-- ENTRIES SHOWN follows --

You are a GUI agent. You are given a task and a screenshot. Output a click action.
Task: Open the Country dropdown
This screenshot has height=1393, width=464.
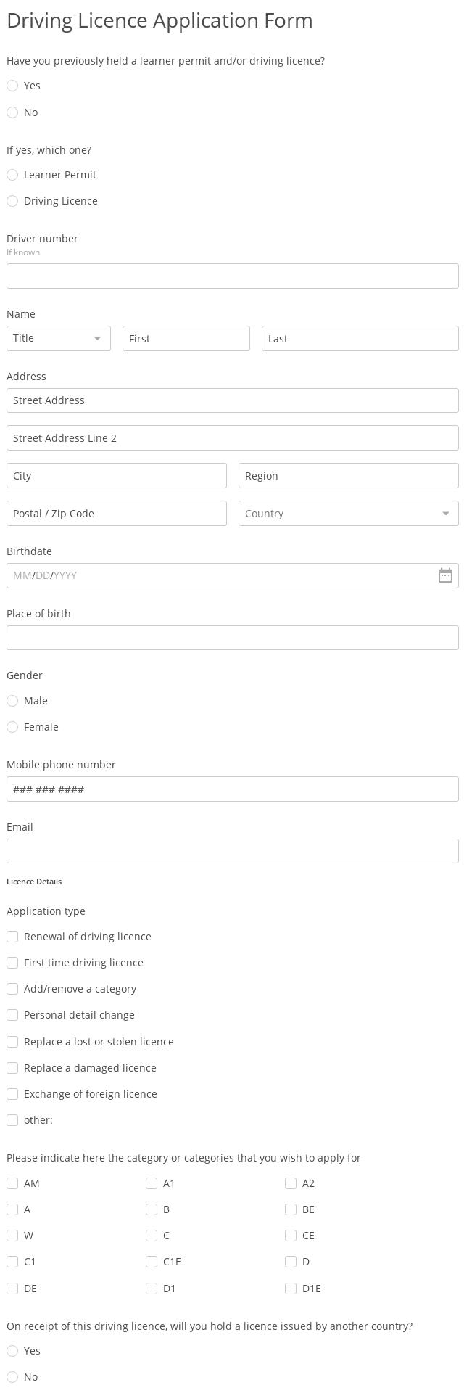coord(348,514)
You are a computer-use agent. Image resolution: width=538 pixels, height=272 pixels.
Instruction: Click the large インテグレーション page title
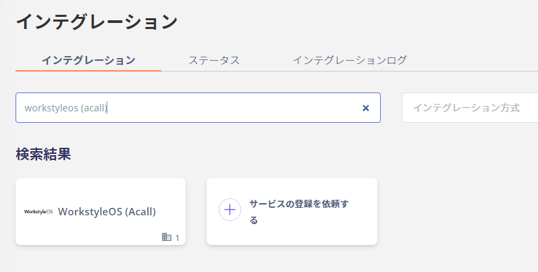coord(97,22)
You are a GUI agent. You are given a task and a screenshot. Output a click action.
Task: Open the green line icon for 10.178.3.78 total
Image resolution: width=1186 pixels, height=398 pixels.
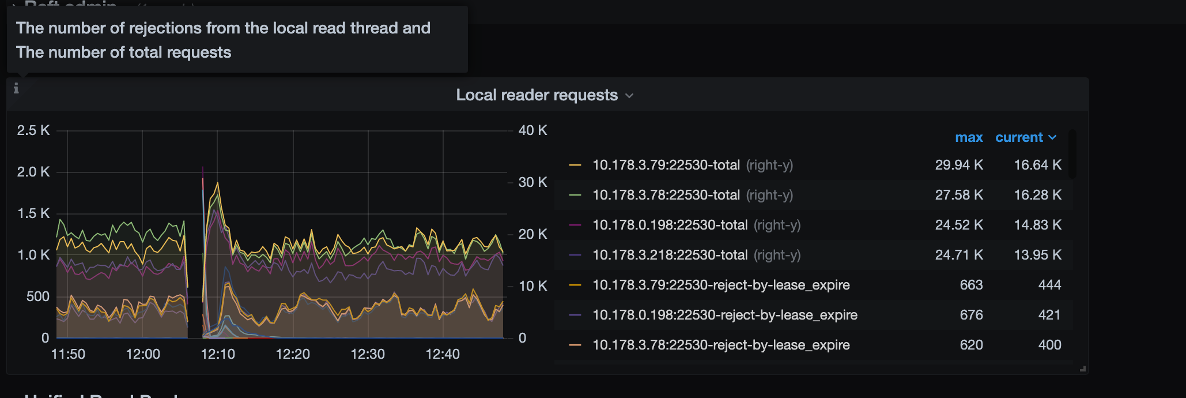(x=575, y=195)
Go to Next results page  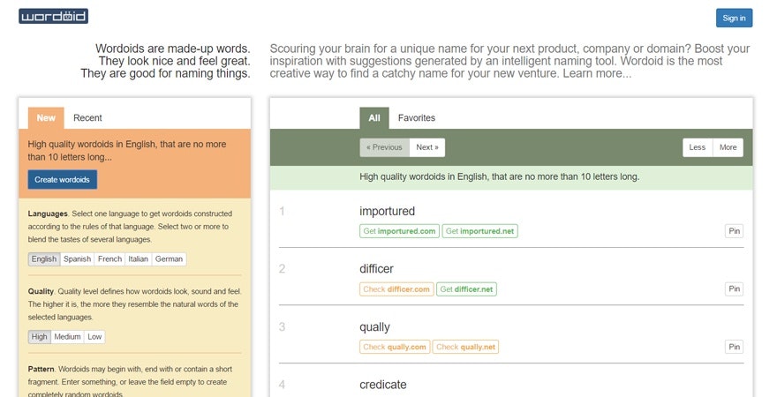click(427, 147)
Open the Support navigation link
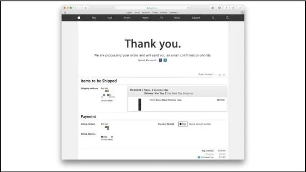The height and width of the screenshot is (172, 306). [x=196, y=18]
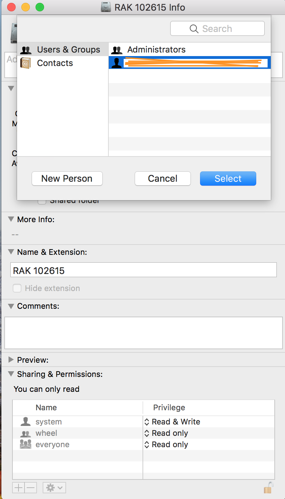Click the Name & Extension text field
Screen dimensions: 285x499
pos(144,271)
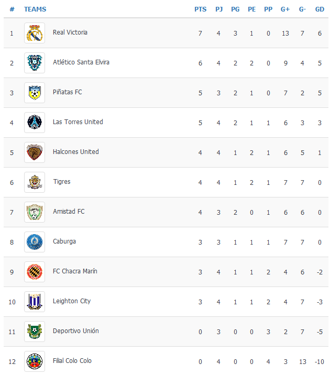
Task: Click the Las Torres United badge
Action: tap(35, 123)
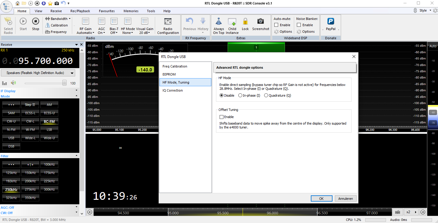Open the Speakers audio device dropdown
This screenshot has width=438, height=223.
click(38, 73)
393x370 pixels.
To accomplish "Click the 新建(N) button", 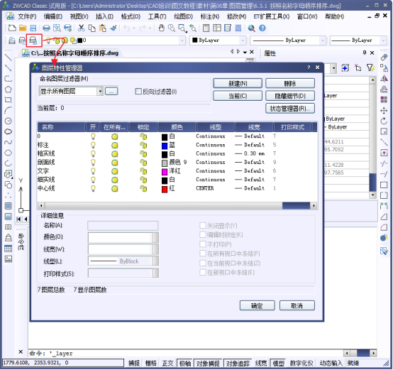I will 238,83.
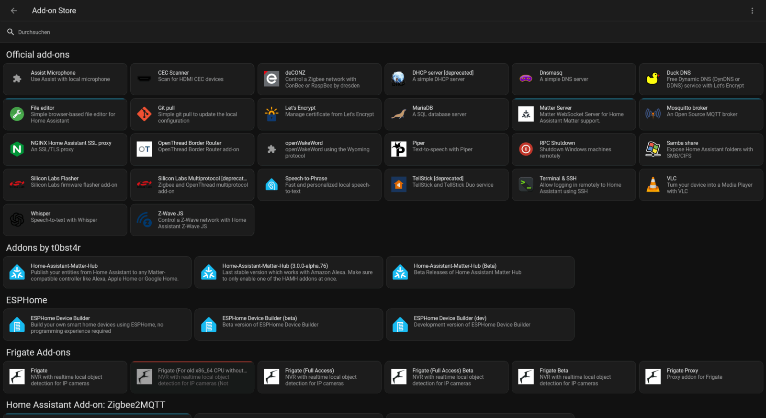Click the Whisper add-on icon
Screen dimensions: 766x418
tap(17, 220)
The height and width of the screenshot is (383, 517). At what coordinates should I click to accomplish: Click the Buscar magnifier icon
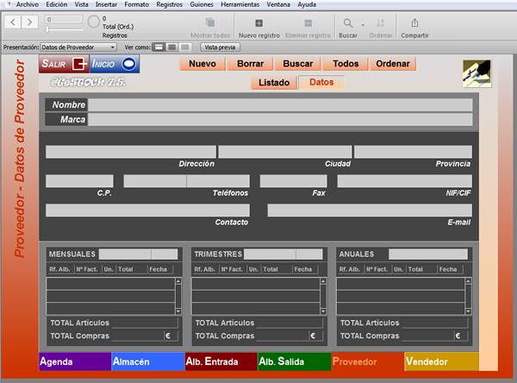click(348, 23)
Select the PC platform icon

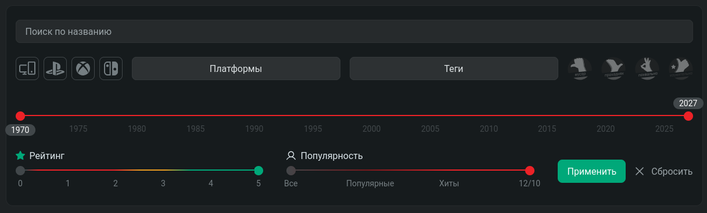[x=27, y=68]
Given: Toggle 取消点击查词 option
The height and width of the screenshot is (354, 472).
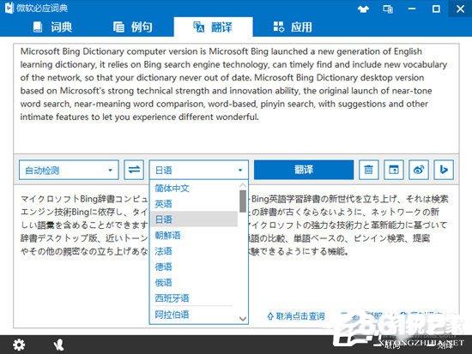Looking at the screenshot, I should (x=296, y=316).
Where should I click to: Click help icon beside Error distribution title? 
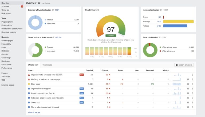tap(159, 37)
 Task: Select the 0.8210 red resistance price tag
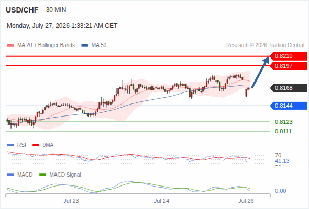pos(289,56)
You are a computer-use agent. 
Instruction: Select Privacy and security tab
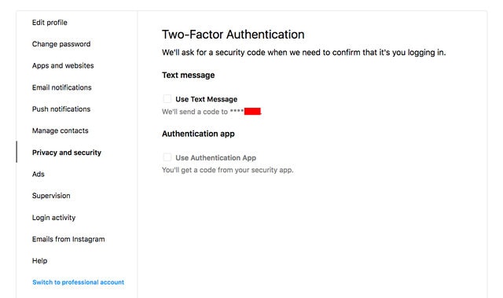click(x=67, y=153)
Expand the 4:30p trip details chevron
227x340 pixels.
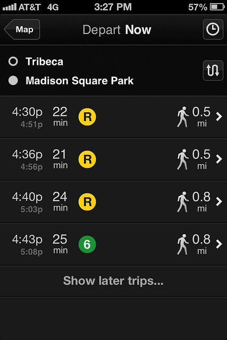[x=219, y=117]
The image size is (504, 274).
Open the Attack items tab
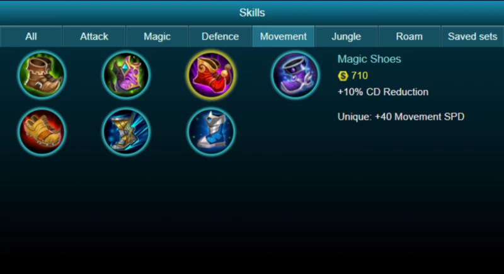tap(94, 37)
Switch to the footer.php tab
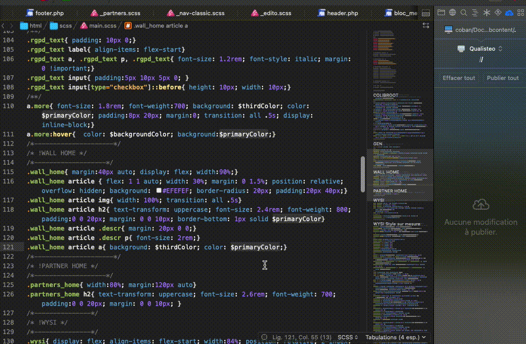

-- ENTRIES SHOWN concluded --

▶ **WORK ORDER**
Please write out exactly the lines from the one containing "Instruction: Select Privacy and security tab" through the last line of the records above, and leave out any pictures.

▶ **EXERCISE RESPONSE**
Instruction: Select Privacy and security tab
click(x=67, y=153)
Expand the 4:30p trip details chevron
227x340 pixels.
[x=219, y=117]
The image size is (504, 274).
Open the Attack items tab
tap(94, 37)
Switch to the footer.php tab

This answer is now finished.